INSTRUCTIONS TO FOLLOW:
Only the lines from the one containing "Sort by the Date column header" through the end of the records should be retyped, exactly and including both ends; pictures stay out.

INPUT DATA:
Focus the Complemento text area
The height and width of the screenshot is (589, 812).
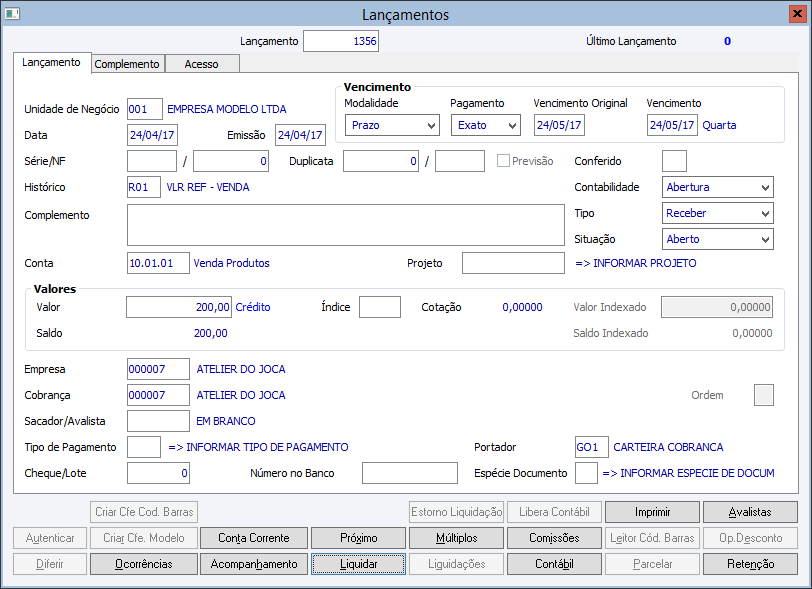[346, 225]

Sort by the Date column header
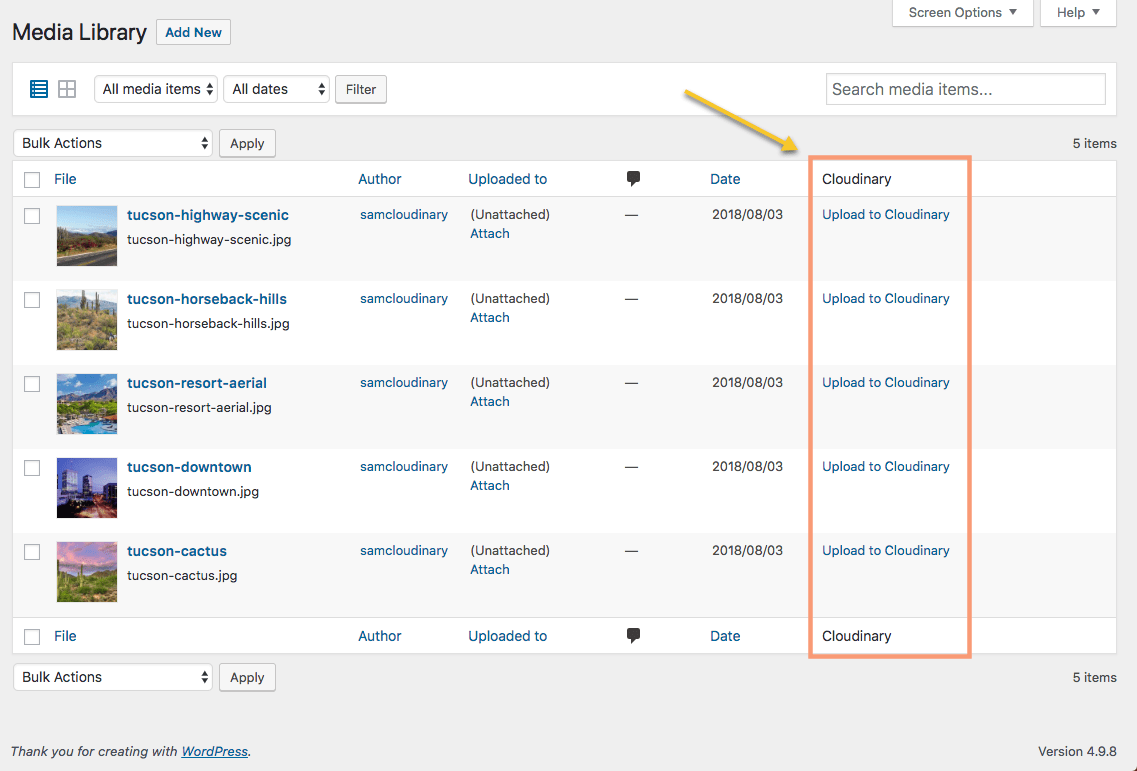(x=725, y=179)
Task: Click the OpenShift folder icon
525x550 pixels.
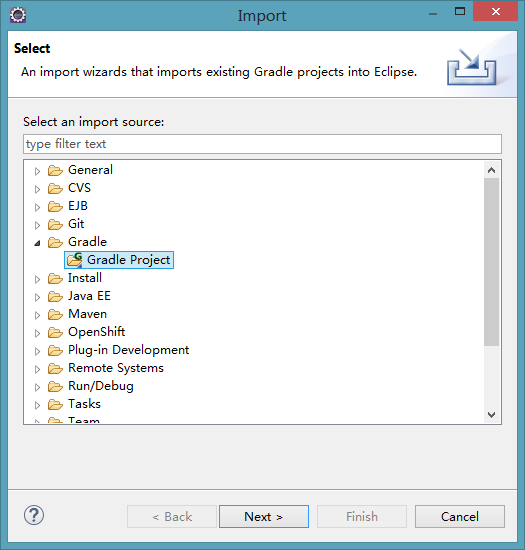Action: [x=55, y=332]
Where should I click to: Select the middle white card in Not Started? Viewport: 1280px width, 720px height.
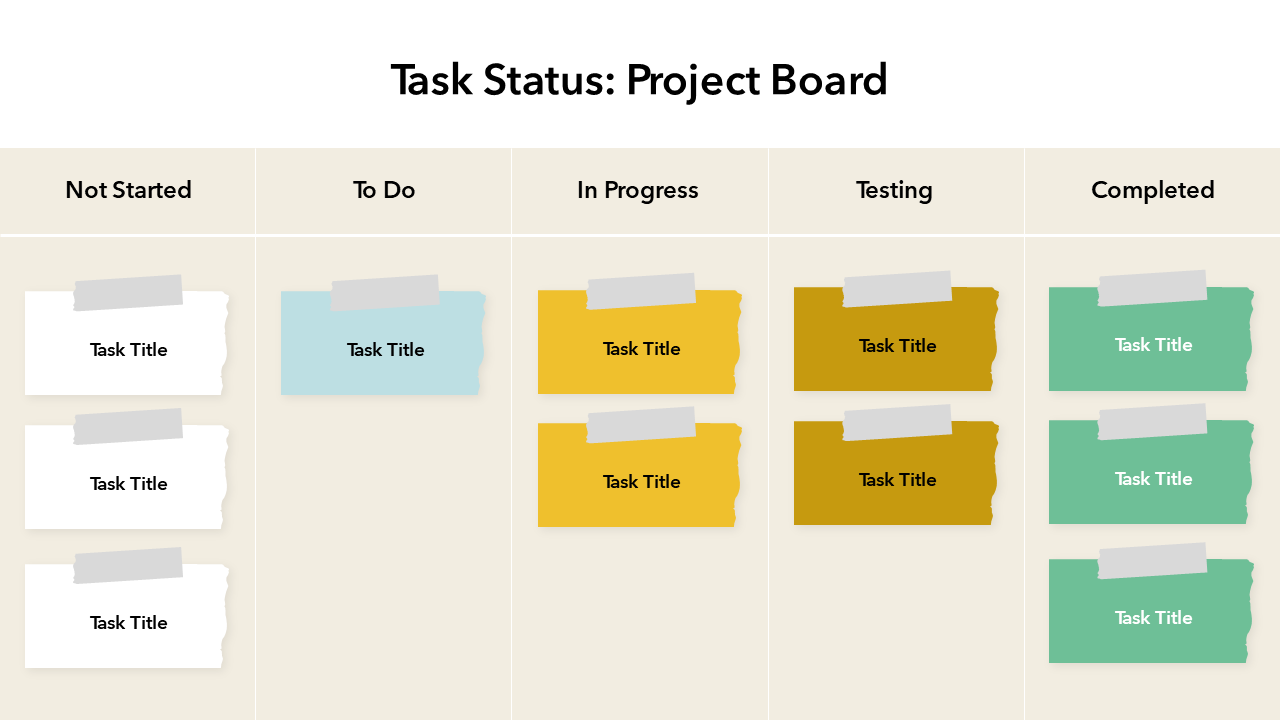pos(128,484)
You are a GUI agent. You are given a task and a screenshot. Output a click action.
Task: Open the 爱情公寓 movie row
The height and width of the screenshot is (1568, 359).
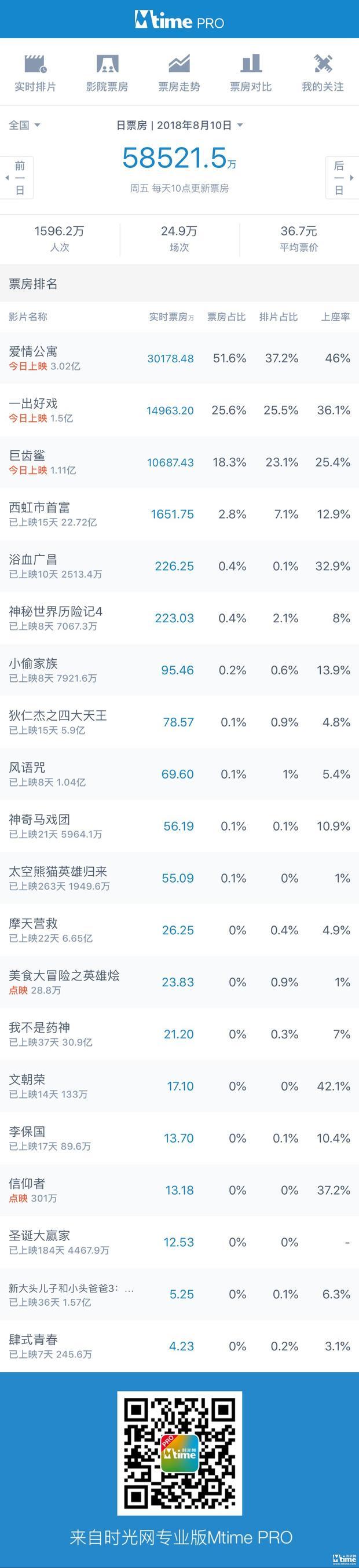179,358
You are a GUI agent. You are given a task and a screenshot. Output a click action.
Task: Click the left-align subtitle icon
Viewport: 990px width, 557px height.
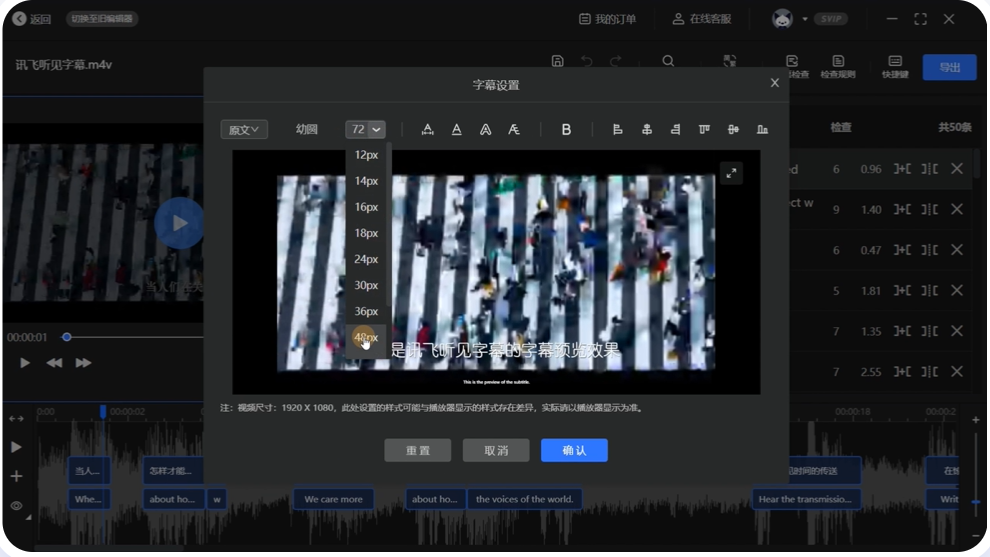tap(618, 129)
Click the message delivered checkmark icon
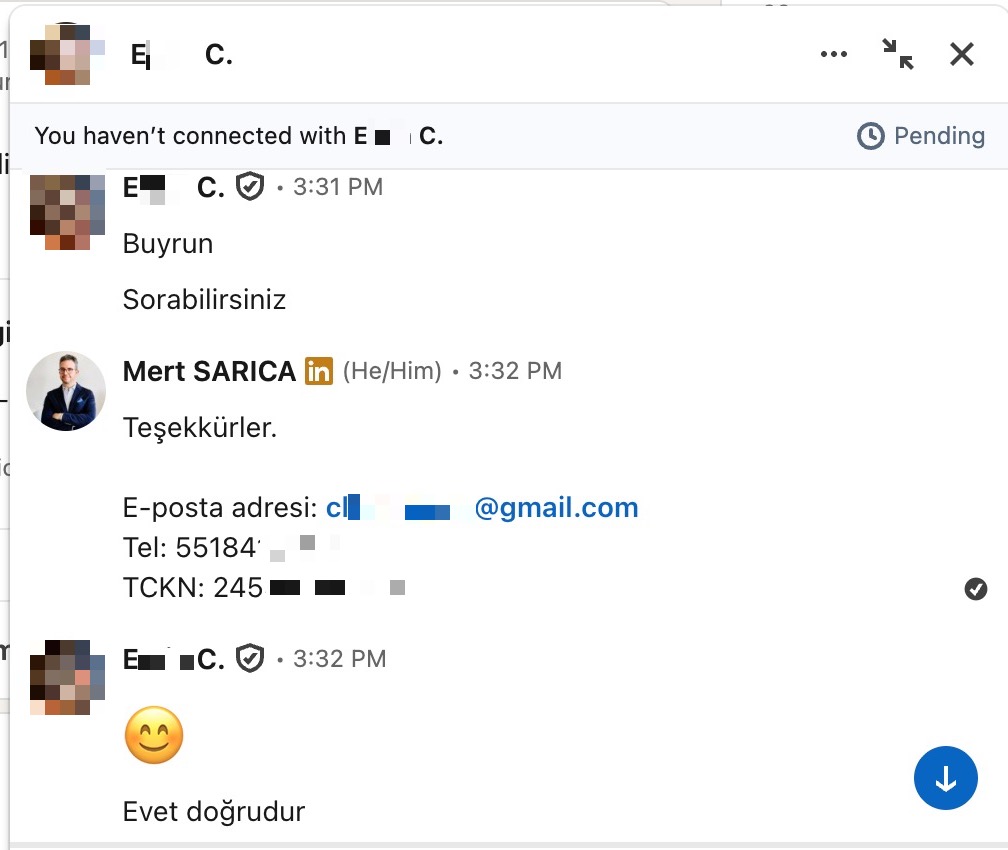This screenshot has height=850, width=1008. tap(975, 589)
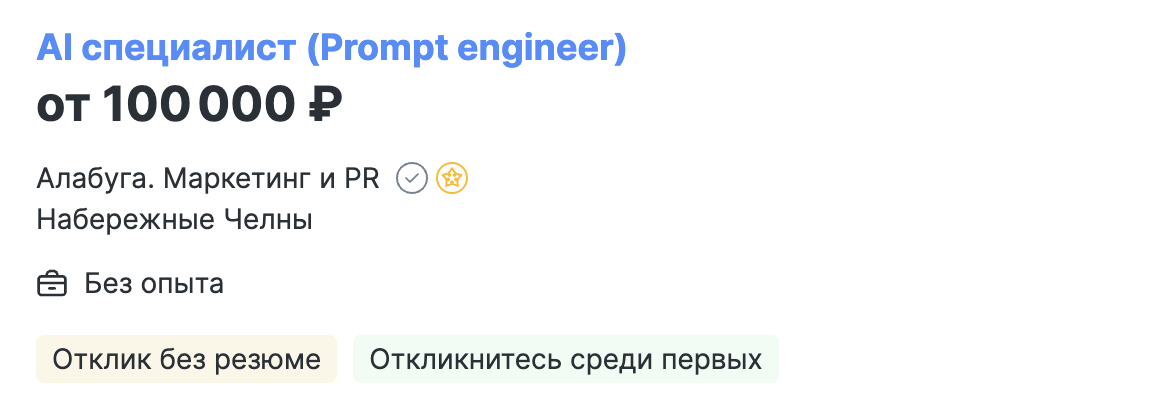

OUTPUT OF THE EXERCISE:
Sort by the Date column header
(x=725, y=179)
Task: Click the OpenShift folder icon
525x550 pixels.
Action: [x=55, y=332]
Where should I click to: Select the middle white card in Not Started? Viewport: 1280px width, 720px height.
pos(128,484)
You are a GUI agent. You are given a task and a screenshot. Output a click action.
Task: Open the 爱情公寓 movie row
The height and width of the screenshot is (1568, 359).
179,358
You are a GUI agent. You are given a task and a screenshot. Output a click action.
Task: Click the left-align subtitle icon
Viewport: 990px width, 557px height.
tap(618, 129)
Click the message delivered checkmark icon
This screenshot has height=850, width=1008. tap(975, 589)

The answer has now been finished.